EMBS(HS) Blog: Exciting the Next Generation of Bioengineers
We need newer, fresher minds to tackle the problems of tomorrow: curing cancer, developing pharmaceutical therapies for neurodegenerative disorders, or solve the global water crisis. High school is the optimal time to aid students in considering future options and setting teenagers on a career path to biomedicine. Logically speaking, the current system we have makes absolutely no sense – expecting highschoolers to choose their college majors with minimal exposure – and this especially applies to medicine. Since many restrictions apply in the field, a small number of students above the age of 16 usually will be allowed to do observations in hospitals or work in research laboratories so many students struggle to even conceptualize a future medical career. The reality remains that most of us have a very limited knowledge on what bioengineering really is.

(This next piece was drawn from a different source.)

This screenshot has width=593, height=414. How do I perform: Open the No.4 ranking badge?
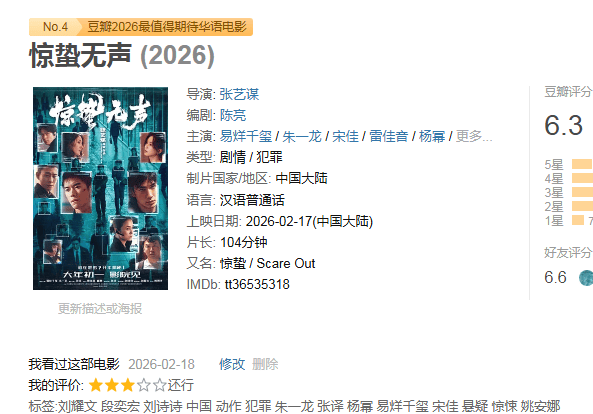(x=55, y=27)
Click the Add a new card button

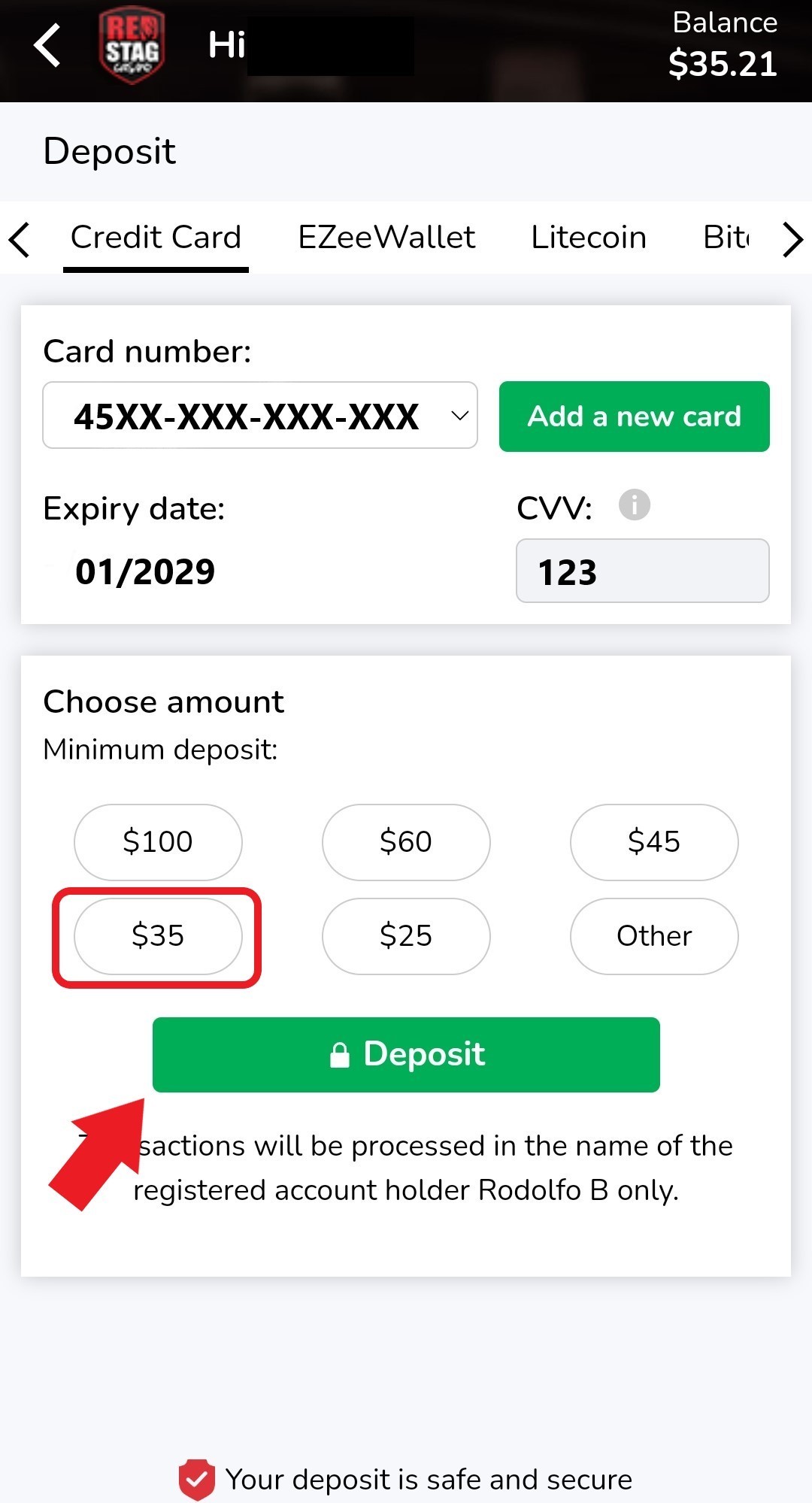click(x=634, y=417)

However, if we bring such options to the high school classroom level, where we can teach and expose students to their potential futures, the success of the healthcare field will be greatly enhanced. Teenagers have an entirely limitless, extraordinarily creative mindset which adults lack, and such a mentality may be the difference between developing a life saving technology or not. We need to work together with our youth to advance modern healthcare, otherwise we will continue to struggle through the same problems, thinking the same way without creative that a teen might bring to finding solutions.

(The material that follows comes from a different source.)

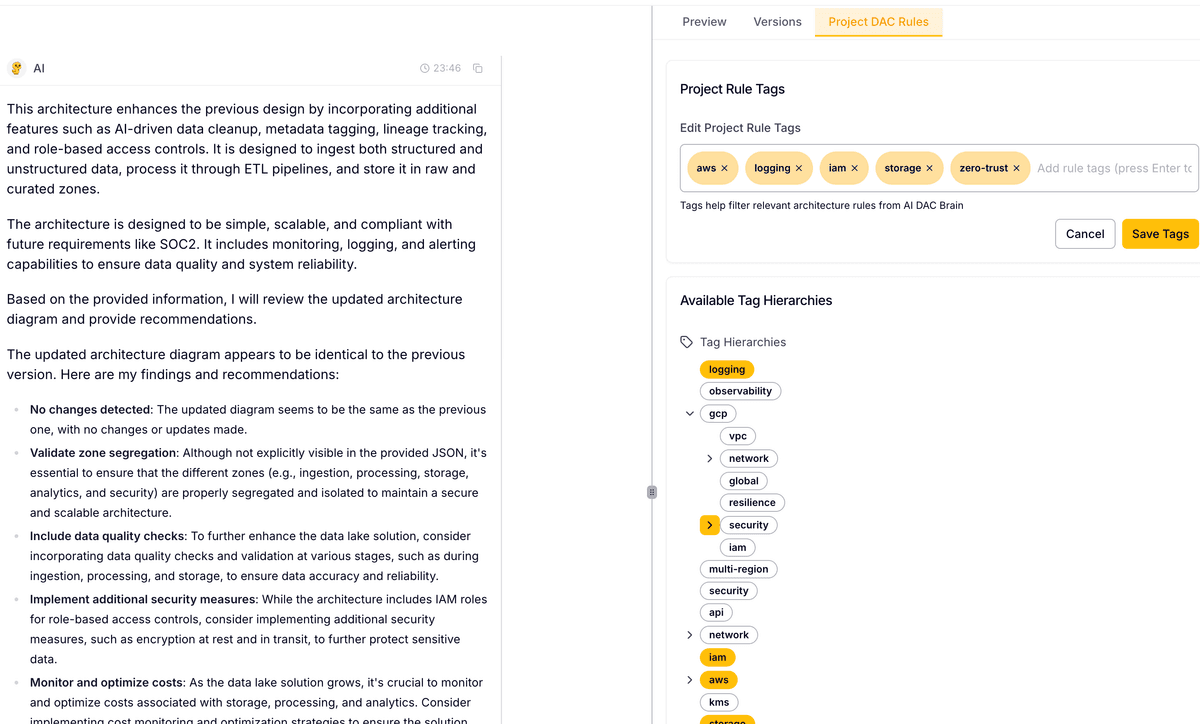
Task: Expand the highlighted security tag branch
Action: point(709,524)
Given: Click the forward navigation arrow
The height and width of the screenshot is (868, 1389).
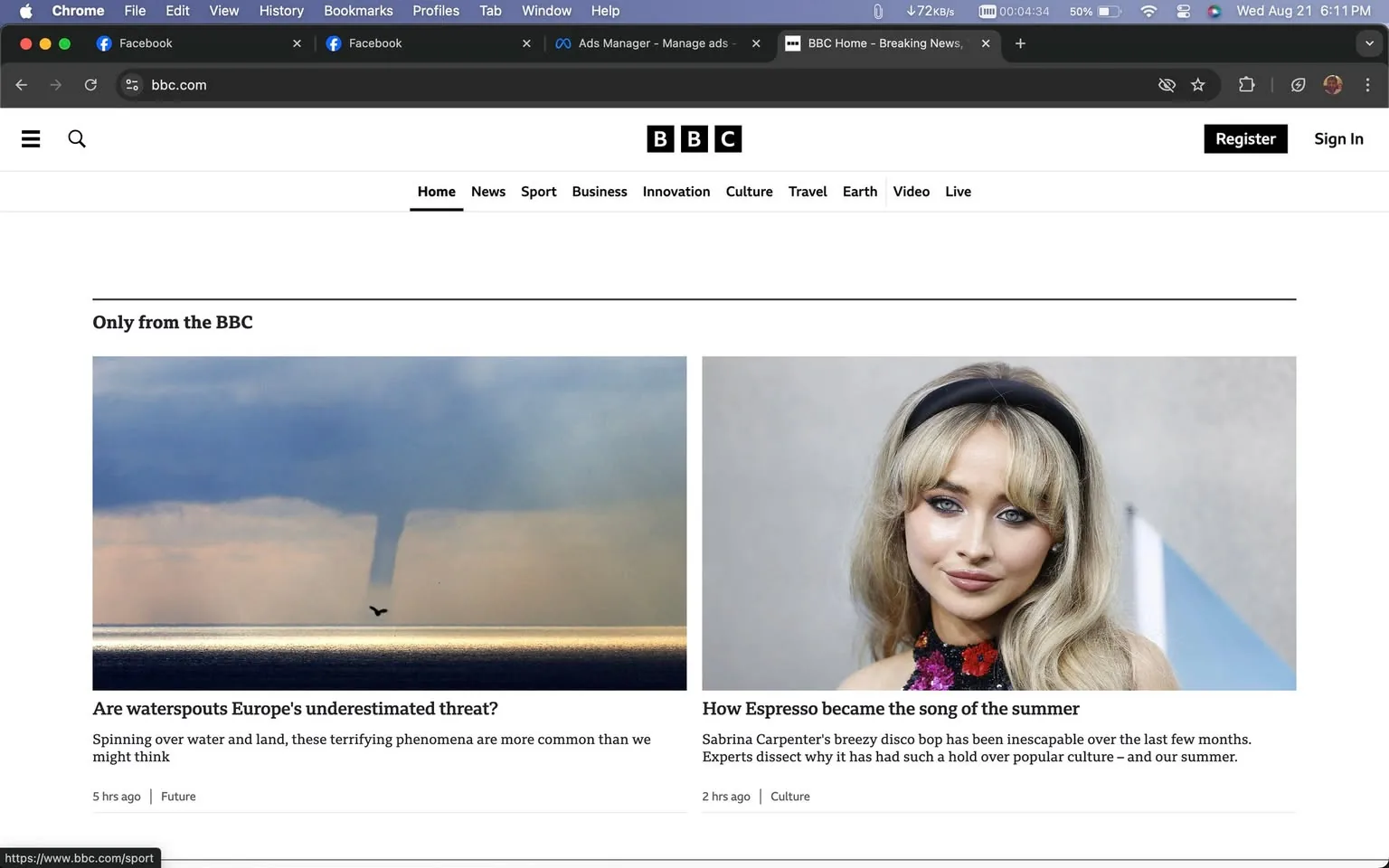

When starting the first ever EMBS(HS), I found it enthralling that I could be inspiring my peers or changing the course of their lives. Just in this past half year, we have had an amazing experience attending conferences, contacting leading speakers in the field of biomedical engineering who agreed to speak to our high school students about this field and even meeting some of these world-renowned scientists in person. As we look forward to the coming school year, we plan to grow this further by starting a program for elementary students, particularly for girls so we can encourage them to involve themselves in engineering and learn what opportunities exist for them to exploit their passions. By using the same principles, namely that we are most impressionable in our youth, as a group we believe that exciting the next generation is what will bring answers to our worlds largest questions. It is the youth that will change the world and it is important that we provide them with the opportunities necessary to grow and learn.